But an EU spokesperson said the "EU's attendance will be at a technical level" and that "our participation at the workshop in Manama does not infringe on any of [our] very clear commitments" on creating a Palestinian state.
Terstal is a former Dutch ambassador to Iran and Angola who was appointed to her EU post last September.
She has made a handful of Middle East trips, but kept a low profile, and her post exists outside the EU foreign service's normal hierarchy.
Miller will represent the commission's enlargement and neighbourhood directorate, which is a big aid donor in the region, but his post lies two levels below the EU commissioner in charge, Johannes Hahn.
The Bahrain event will see the White House launch the economic part of what US president Donald Trump has called his "deal of the century" on the Arab-Israeli conflict.

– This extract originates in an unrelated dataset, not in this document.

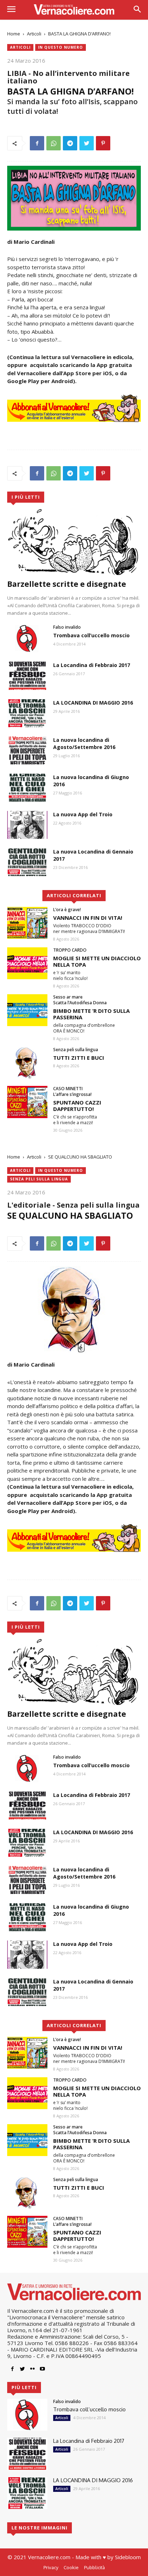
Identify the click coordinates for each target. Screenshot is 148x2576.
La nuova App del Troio (82, 814)
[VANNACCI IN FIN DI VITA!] (27, 923)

It is meant to unlock $50bn (€44bn) of investment, including $5bn of infrastructure projects in the Israeli-occupied Palestinian territories, in what Trump's son-in-law and aide Jared Kushner called the "opportunity of the century" last week.
But Palestine and some Arab states have boycotted it due to concerns that Trump wants to kick Palestinian statehood into the long grass.
And the EU's low-key participation at Tuesday's meeting indicated that it shared those concerns.
"The workshop in Manama is meant to present and explain the economic part of the plan in details to those that have been invited to attend. The EU will attend to better understand what is in it, without any commitment from our side to support it or participate in it," the EU spokesperson told EUobserver.
"The EU's position remains centred on our firm commitment to a negotiated two-state solution," the spokesperson said.
"As we speak, the situation on the ground deteriorates, increasing the risk of violence and further entrenching a one-state reality," the spokesperson added, referring to Israeli settlement expansion.
An EU source said the US economic plan also had other flaws.
"The [US] plan ... includes numerous existing or already proposed projects including for instance EU's financed Greater Gaza desalination plant," the source said.
"There is no indication as to where the money would come from and who would implement the projects. Also no mention of the existing impediments to the implementation of these proposals," the source added.